Does tradition override the Scriptures?
Some place Scripture and Tradition in opposition to each other, but this is not the Orthodox position. Others place Scripture and Tradition on the same level and set them up as co-equal, but neither is this the Orthodox position. For Orthodoxy, there is but one deposit of faith that contains everything that God has given to the Church via the Holy Spirit. The Scriptures are part—the central part—of this deposit of faith, and thus are part of Holy Tradition.
The Scriptures are not “overridden” or “trumped” by tradition, but are the cornerstone of tradition. They are the canon by which all doctrine must be judged. No Orthodox teaching is in contradiction to the Scriptures, nor can it be, for if it is, it most certainly could not be part of the deposit of faith and is therefore not Orthodox. The Holy Scriptures, as interpreted by the Church, have the final say over any and all matters of faith and practice. They do not have the only say (see II Thess 2:13, 3:6-7; I Cor. 11:1-2; II Tim. 2:1-2; I Tim. 3:14-15).

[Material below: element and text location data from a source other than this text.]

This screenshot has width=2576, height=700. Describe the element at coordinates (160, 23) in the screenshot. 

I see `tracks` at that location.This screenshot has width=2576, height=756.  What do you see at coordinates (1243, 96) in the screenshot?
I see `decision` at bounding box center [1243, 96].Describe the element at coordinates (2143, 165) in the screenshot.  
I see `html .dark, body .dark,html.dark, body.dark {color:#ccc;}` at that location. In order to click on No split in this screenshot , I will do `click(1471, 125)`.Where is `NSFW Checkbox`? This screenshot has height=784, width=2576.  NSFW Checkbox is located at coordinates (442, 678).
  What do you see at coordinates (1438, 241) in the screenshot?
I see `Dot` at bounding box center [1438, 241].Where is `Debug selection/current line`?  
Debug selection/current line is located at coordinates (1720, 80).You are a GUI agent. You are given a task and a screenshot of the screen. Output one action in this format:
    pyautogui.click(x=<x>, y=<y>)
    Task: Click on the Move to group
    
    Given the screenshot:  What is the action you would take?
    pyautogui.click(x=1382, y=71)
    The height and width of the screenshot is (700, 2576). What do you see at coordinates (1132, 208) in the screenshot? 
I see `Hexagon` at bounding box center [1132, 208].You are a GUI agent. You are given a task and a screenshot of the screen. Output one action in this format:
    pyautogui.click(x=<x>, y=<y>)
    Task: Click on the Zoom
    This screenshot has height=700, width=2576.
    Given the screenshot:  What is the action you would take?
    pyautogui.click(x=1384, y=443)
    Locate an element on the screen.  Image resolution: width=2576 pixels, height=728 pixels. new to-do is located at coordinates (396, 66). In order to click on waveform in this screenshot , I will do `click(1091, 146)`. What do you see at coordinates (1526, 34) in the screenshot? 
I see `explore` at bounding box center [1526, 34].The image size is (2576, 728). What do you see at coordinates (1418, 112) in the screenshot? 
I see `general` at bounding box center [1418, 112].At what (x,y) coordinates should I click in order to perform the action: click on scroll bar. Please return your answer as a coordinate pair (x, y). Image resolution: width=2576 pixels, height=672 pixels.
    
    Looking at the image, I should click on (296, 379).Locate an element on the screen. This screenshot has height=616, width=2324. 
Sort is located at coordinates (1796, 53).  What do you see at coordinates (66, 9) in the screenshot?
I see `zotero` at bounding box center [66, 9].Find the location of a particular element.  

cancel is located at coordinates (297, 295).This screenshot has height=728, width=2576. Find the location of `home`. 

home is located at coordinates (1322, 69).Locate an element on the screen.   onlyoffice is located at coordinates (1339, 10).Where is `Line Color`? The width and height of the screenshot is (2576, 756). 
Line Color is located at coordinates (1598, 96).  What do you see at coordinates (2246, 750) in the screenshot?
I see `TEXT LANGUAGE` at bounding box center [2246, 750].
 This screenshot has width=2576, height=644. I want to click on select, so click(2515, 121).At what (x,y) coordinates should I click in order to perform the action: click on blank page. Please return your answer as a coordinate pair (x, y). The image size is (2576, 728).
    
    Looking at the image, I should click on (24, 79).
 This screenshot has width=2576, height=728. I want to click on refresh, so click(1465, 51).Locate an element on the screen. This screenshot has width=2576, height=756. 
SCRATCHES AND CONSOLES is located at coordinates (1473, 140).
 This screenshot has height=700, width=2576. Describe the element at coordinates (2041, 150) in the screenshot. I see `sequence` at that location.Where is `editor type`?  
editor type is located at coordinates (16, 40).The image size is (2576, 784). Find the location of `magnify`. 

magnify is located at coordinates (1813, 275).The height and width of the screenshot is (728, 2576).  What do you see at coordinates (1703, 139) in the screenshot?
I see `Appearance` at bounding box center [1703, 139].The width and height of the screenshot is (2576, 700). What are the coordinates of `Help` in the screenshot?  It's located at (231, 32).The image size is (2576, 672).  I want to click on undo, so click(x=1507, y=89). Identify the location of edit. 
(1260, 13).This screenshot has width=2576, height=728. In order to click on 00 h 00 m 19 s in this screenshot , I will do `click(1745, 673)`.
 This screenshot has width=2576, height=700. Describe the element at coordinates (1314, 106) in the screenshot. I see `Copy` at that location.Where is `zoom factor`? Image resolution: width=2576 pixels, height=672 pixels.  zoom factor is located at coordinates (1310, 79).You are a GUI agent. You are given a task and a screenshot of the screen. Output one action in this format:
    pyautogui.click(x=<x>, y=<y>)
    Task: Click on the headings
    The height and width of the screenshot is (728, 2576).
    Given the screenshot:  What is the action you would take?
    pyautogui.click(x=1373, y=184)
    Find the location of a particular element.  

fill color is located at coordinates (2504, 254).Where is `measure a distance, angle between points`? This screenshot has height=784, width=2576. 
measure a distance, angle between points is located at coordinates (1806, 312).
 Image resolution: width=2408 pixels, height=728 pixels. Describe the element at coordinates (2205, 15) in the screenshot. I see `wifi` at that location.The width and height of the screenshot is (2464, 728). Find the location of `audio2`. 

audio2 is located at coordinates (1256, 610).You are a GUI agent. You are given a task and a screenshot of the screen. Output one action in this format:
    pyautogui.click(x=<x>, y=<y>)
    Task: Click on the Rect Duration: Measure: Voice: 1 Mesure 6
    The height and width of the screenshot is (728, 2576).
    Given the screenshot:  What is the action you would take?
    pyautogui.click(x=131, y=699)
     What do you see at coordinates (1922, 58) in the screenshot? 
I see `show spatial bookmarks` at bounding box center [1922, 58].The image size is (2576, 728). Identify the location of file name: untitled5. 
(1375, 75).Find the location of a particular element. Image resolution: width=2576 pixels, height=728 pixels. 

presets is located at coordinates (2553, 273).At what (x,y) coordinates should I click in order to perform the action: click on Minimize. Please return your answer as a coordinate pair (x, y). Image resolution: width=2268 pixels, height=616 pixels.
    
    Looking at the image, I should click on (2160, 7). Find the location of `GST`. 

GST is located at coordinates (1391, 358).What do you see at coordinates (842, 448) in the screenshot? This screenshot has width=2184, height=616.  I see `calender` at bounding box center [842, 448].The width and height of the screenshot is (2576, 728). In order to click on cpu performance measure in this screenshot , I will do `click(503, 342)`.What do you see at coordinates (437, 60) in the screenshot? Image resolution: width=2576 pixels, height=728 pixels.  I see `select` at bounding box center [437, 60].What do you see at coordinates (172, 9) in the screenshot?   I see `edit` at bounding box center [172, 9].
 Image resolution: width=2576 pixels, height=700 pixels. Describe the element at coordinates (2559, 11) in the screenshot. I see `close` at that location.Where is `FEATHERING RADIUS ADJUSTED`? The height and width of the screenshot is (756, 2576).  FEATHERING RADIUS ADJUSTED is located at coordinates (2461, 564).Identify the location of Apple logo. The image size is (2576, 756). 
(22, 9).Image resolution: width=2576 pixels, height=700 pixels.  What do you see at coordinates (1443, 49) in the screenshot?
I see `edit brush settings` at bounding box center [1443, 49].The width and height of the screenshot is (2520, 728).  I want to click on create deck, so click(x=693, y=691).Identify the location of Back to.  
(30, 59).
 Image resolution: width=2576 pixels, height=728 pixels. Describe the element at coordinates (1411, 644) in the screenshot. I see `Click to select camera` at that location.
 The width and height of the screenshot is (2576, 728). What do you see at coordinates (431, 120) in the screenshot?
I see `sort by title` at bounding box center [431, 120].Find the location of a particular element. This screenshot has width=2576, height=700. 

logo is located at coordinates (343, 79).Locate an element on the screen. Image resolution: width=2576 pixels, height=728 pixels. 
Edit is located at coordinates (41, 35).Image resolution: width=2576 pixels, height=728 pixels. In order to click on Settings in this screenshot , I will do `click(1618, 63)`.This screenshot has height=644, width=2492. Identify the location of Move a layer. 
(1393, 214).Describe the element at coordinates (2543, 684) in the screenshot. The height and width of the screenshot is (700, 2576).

The Scriptures are themselves a product of the oral tradition of the early Church. The Gospels were preached orally, later being written down by the four Evangelists through the leading of the Holy Spirit. One can also see in the Gospels of Luke and Matthew usage of the Gospel of Mark—the use of prior tradition. The use of oral tradition in the Scriptures has precedents in both the Old and the New Testaments—the authors were simply following accepted practices. Similarly, both Luke and Matthew had access to some collection of sayings that they used in common which do not appear in Mark. This collection could have been oral, written or a combination of both.